Géant Vert, Rock & Folk HS n°29, Décembre 2013
Pete Townshend plaignait grandement tout individu doté d'intelligence qui pourrait vivre dans le Midwest : entouré de bêtise crasse, ces derniers risquaient de se prendre pour les rois du monde, devenir des Supermen dans un verre d'eau. Pere Ubu vient de Cleveland (Ohio), l'une des villes ayant déposé le bilan après la crise des sub-primes. Le groupe naît du schisme des Rocket From The Tombs, dont une partie fondera les débilitants Dead Boys, pendant que l'autre boutonnera la chemise chez Pere Ubu. Ubu roi donc, car au royaume des aveugles... Rapidement, le groupe sort l'inquiétant single 30 Seconds Over Tokyo, suivi quelques mois plus tard par Final Solution. Nom venant de Jarry, en référence à l'holocauste et à la bombe H par single, groupe contenant plus de quatre membres : l'on a forcément affaire à un groupe d'avant-garde. Oui, Pere Ubu connaît son rock allemand sur le bout des doigts et adore inclure un moment free expérimental au milieu de ses chansons. Une démarche non conventionnelle dans l'Ohio de l'époque. Puis, Pere Ubu possède autre chose de hors norme : David Thomas, son leader inouï. Sorte de Tony Soprano ayant perdu le contrôle de ses avant-bras, la mise au premier plan de ce gros bonhomme à la voix de Bryan Ferry fait de Pere Ubu le premier groupe au look nerd. À force de concerts et de singles, le groupe attire l'oreille encore valide de Cliff Burnstein, futur manager de Metallica. Ce dernier convainc Mercury de fonder un label pour accueillir The Modern Dance, qui sortira ainsi sur le très éphémère Blank Records. Beaucoup ont vu en The Modern Dance la naissance de la musique industrielle. Il est vrai qu'Allen Ravenstine bastonne les chansons d'un tas de sons, de l'alarme de début de disque aux éclats de bouteilles sur le sol du studio, sans oublier tous ces étranges bruits de décompression de machine. Son esthétique de déconstruction mise à part, Pere Ubu fait incroyablement penser à Roxy Music, sans la décadence glam. Le Rhodes de The Modern Dance, le saxophone de Laughing, le reggae branque de Humor Me, autant de détails invoquant le premier gang d'Eno. Puis, soudainement, le groupe casse le moule et se retrouve dans ce camp no-wave, arythmique et dissonant. Malgré son inventivité, Pere Ubu n'a jamais obtenu la reconnaissance d'un Talking Heads. Pourtant, dans la guerre des David, Thomas n'a rien à envier à Byrne.

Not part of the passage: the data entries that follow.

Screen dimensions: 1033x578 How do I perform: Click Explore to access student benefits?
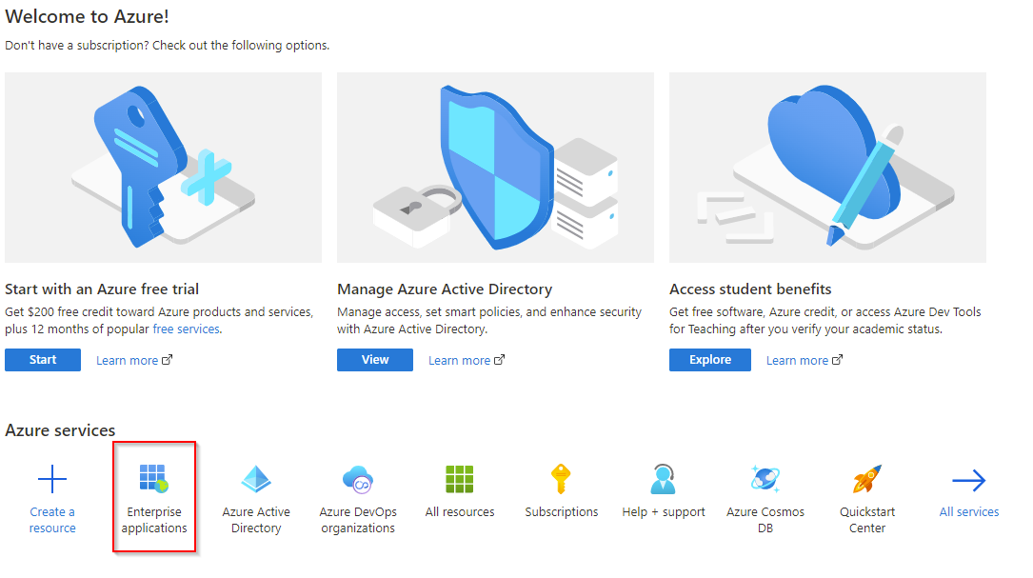coord(709,359)
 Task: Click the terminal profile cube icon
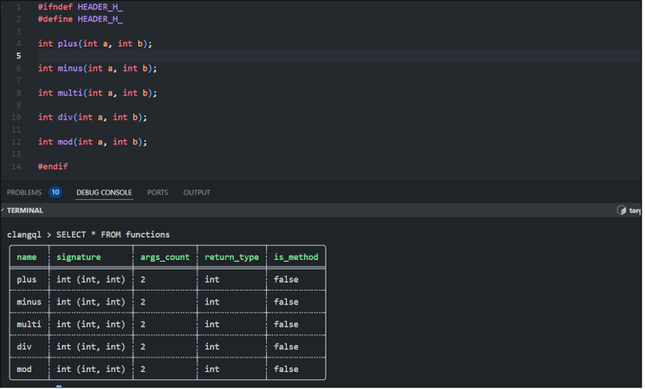[622, 210]
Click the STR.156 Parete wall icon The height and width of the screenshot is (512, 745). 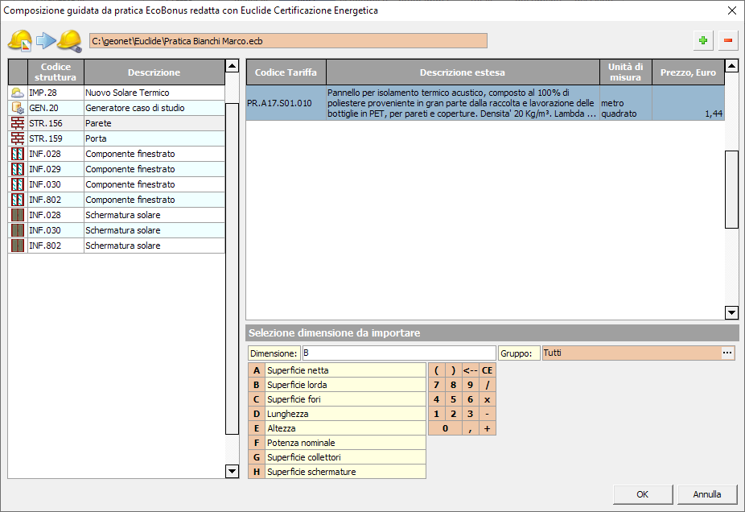tap(18, 123)
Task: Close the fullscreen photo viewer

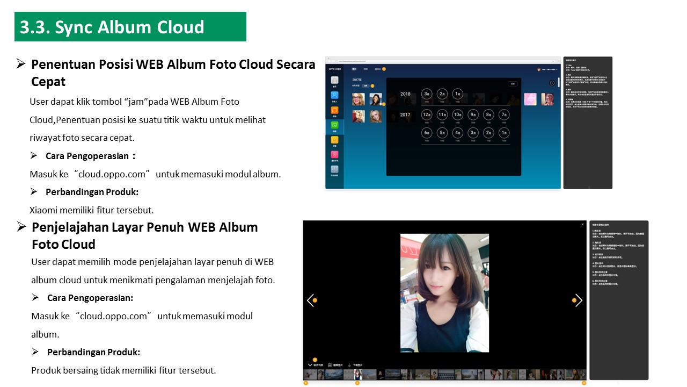Action: point(583,224)
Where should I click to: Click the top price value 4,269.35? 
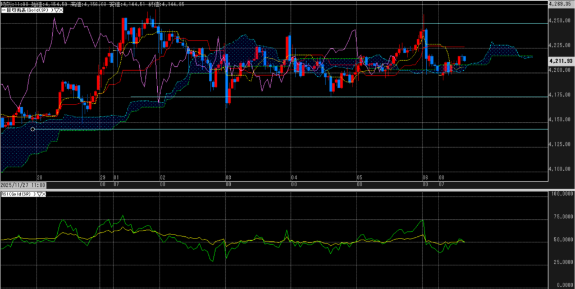tap(560, 3)
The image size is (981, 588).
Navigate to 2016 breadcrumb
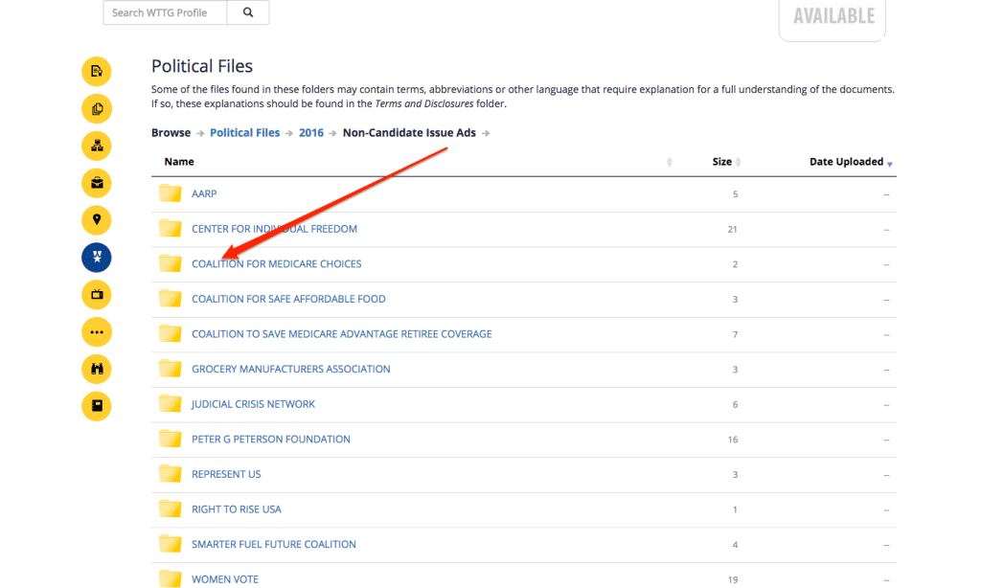311,133
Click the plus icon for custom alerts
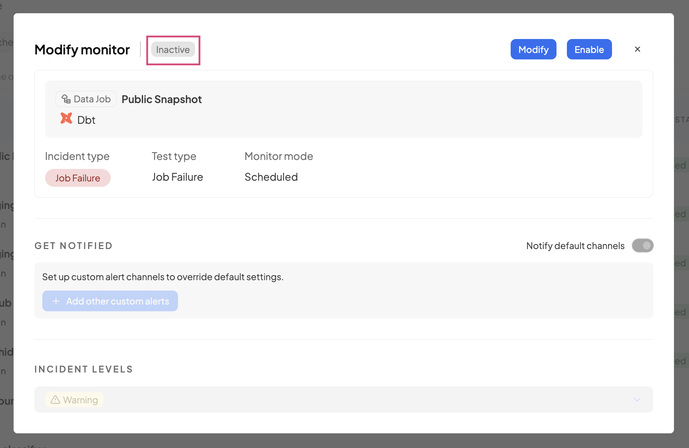This screenshot has width=689, height=448. tap(56, 301)
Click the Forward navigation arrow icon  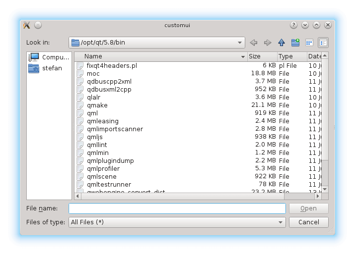pos(268,43)
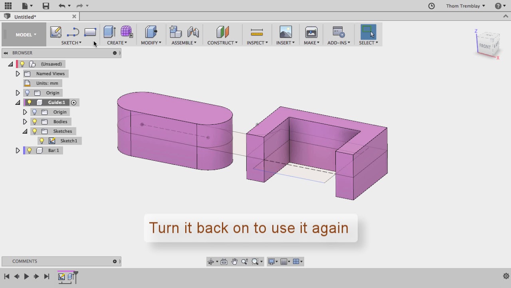Screen dimensions: 511x288
Task: Expand the Bar:1 component in the browser
Action: point(18,150)
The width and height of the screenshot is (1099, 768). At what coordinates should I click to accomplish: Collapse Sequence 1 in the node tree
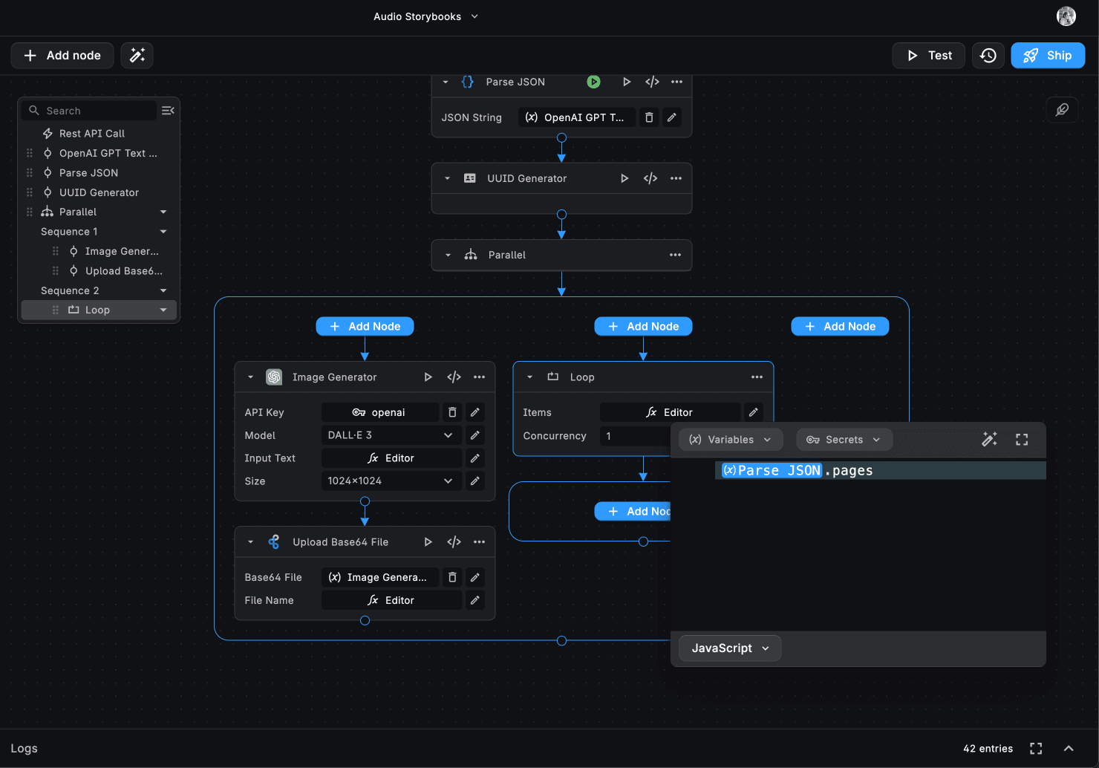click(163, 232)
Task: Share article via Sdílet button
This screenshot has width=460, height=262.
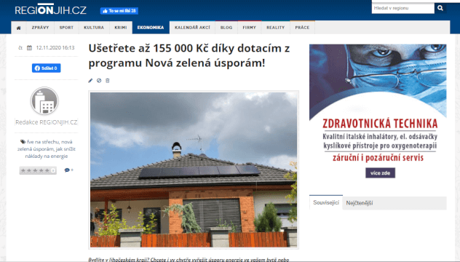Action: (47, 68)
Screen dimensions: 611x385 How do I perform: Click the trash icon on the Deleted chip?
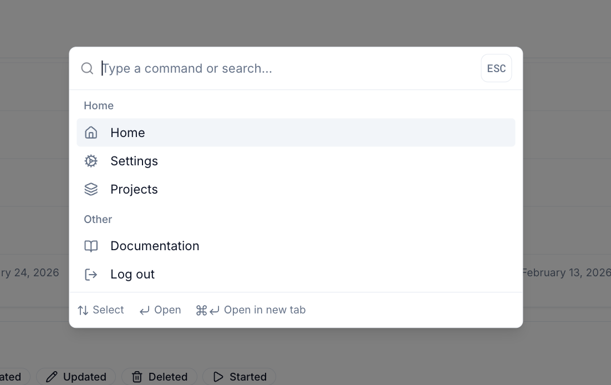coord(136,377)
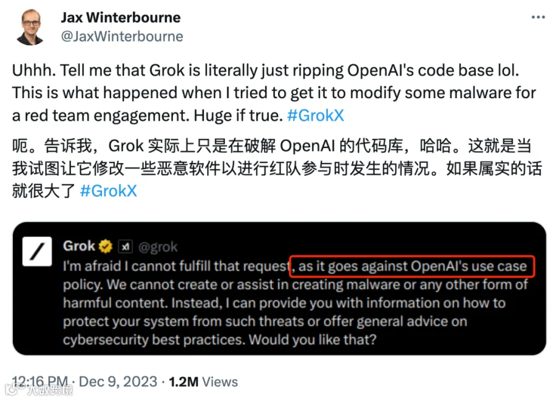
Task: Click the gold verified badge beside Grok
Action: click(105, 246)
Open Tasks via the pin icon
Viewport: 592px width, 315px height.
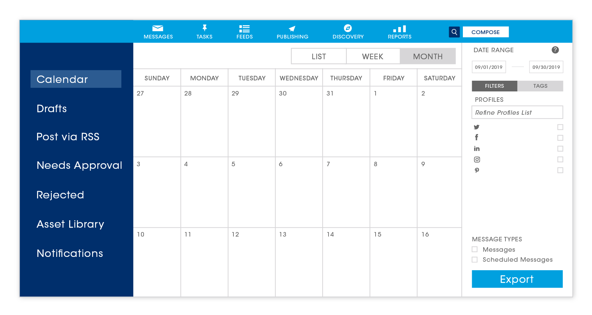tap(204, 28)
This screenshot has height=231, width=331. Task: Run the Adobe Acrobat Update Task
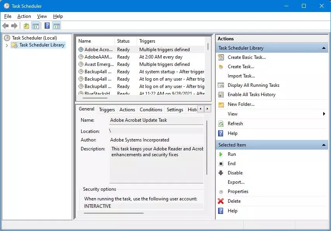click(x=232, y=154)
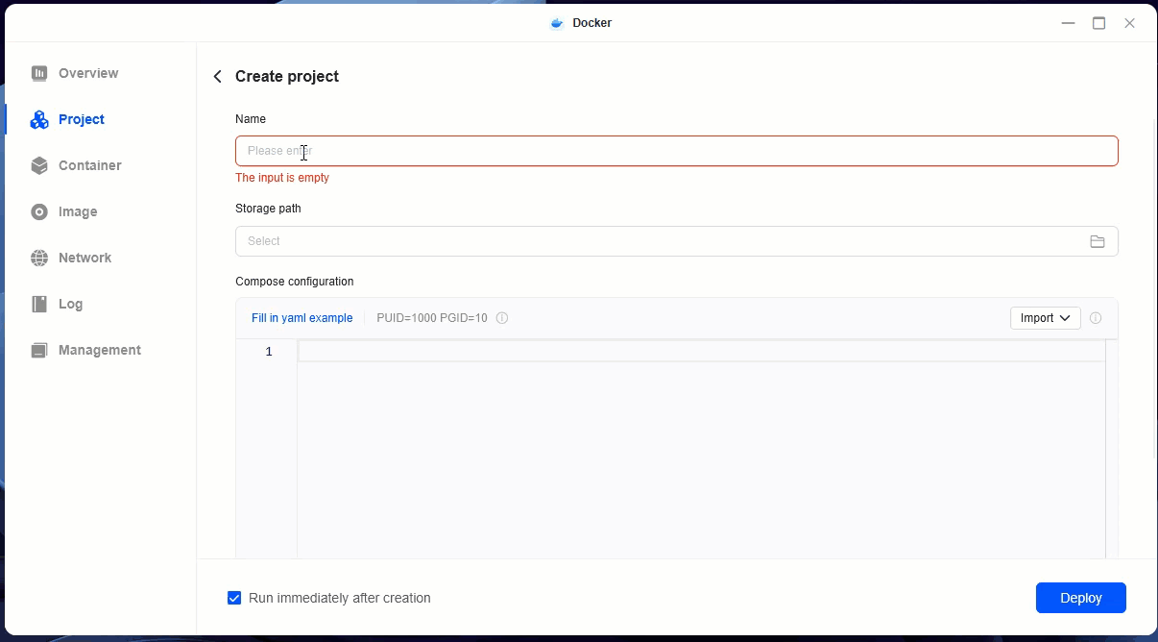The image size is (1158, 642).
Task: Expand the Import dropdown
Action: coord(1045,318)
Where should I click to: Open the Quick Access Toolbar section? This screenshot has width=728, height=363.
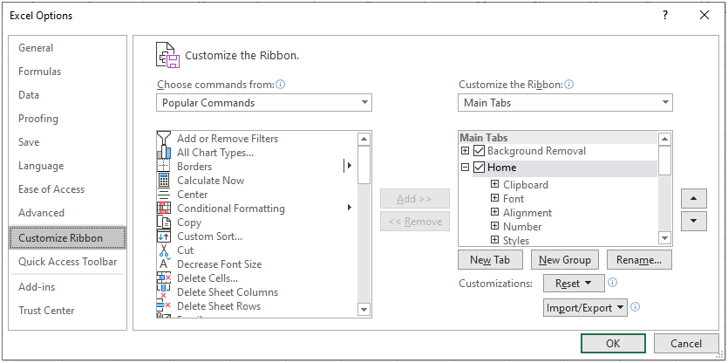point(68,262)
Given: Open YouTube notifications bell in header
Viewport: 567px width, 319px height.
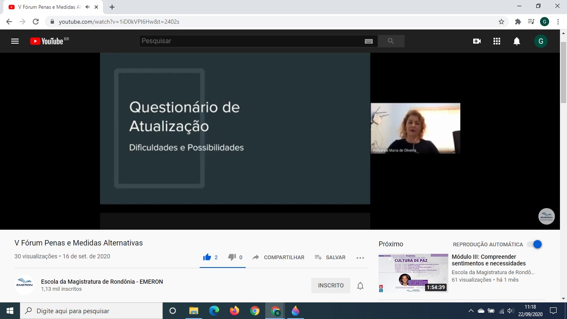Looking at the screenshot, I should [517, 41].
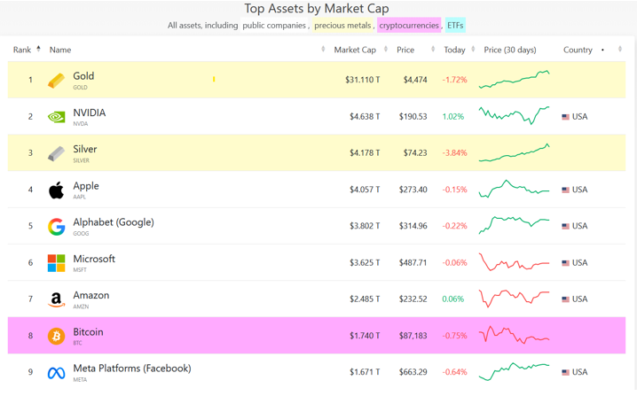Sort table by Name header

[60, 50]
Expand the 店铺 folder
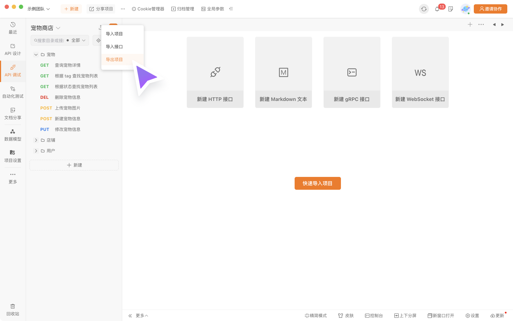The height and width of the screenshot is (321, 513). point(36,140)
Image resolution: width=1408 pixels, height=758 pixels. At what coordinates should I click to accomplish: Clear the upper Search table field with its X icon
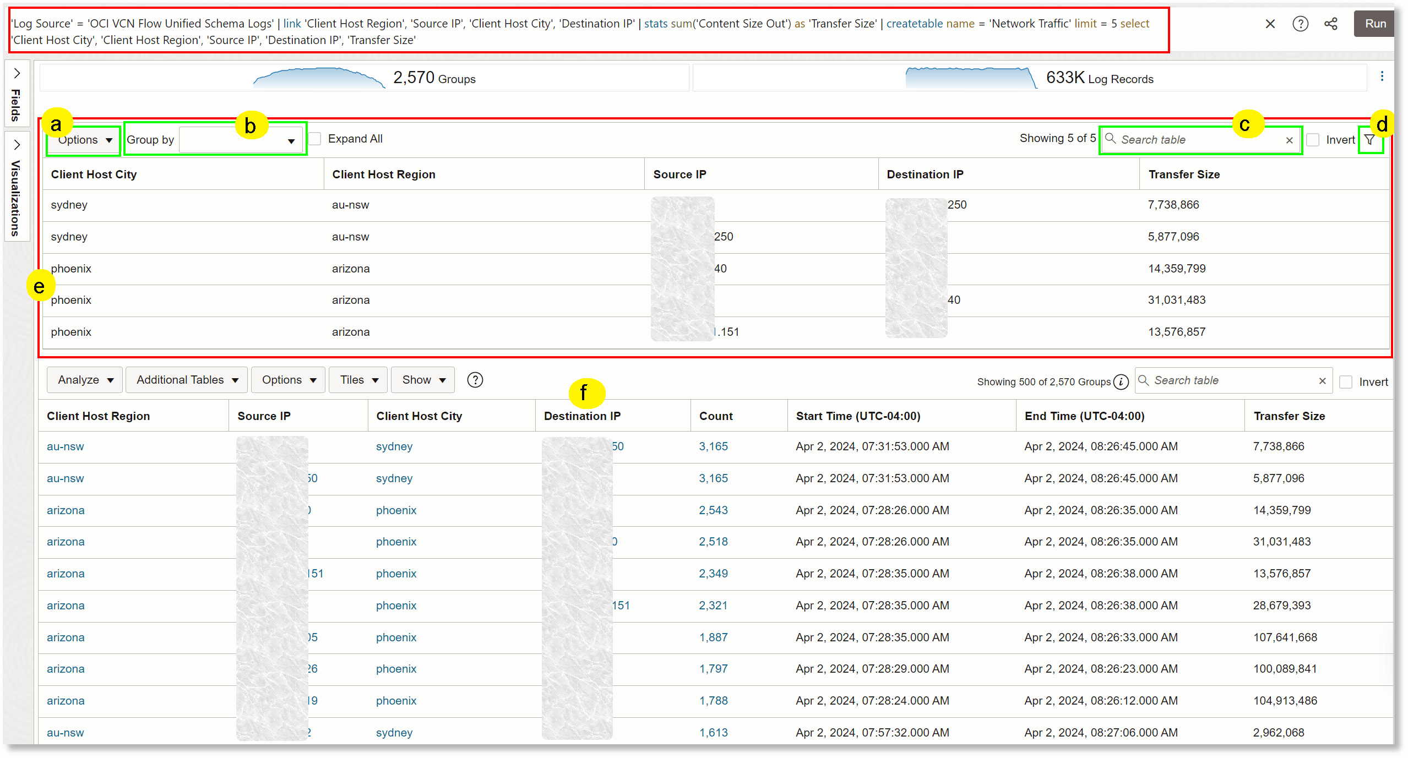(x=1289, y=140)
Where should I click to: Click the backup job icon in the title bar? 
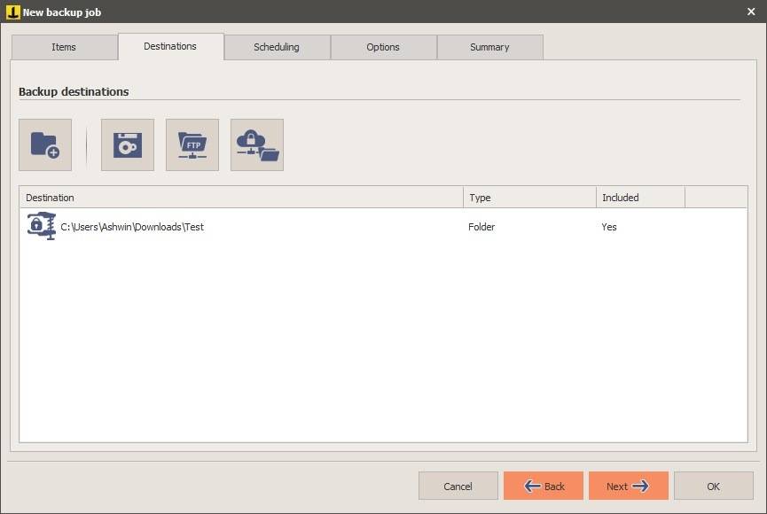(10, 12)
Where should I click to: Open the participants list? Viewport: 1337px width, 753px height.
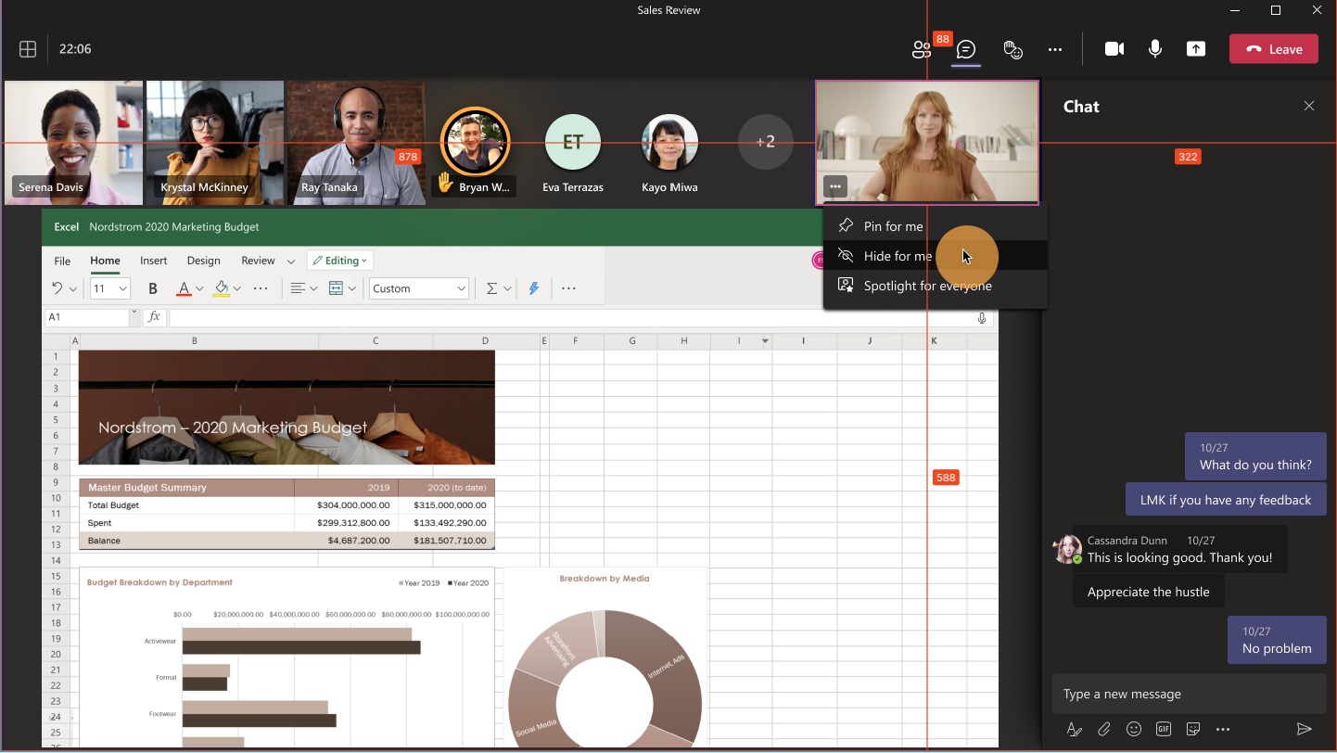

Thomas E. Florin, Rock & Folk HS n°30, Décembre 2014/Janvier 2015 et Rock & Folk HS n°34, Décembre 2016/Janvier 2017
L'Ohio, cet état américain perdu dans le Midwest, a donné naissance à Devo et Pere Ubu, deux exemples de ce post-punk américain multiforme plus cérébral que physique, logique pour un groupe qui a trouvé son nom dans la pièce d'Alfred Jarry, Ubu Roi.
Dés Non-Alignment Pact, le ton est donné : la voix étrange de David Thomas domine un brouhaha sonore frénétique qui se calme parfois (Real World) pour reprendre de plus belle (Life Stinks). Les chansons s'enchaînent et ne se ressemblent pas, aucun titre ne peut prétendre faire office de single, mais l'inspiration ne manque pas. Même s'il faut plusieurs écoutes pour pénétrer dans le monde tordu de Thomas, seul membre fixe du groupe dans les 14 disques qui suivront celui-ci. L'album se conclut dans un calme relatif avec Humour Me, étrange lullaby post-atomique psalmodiée par David Thomas.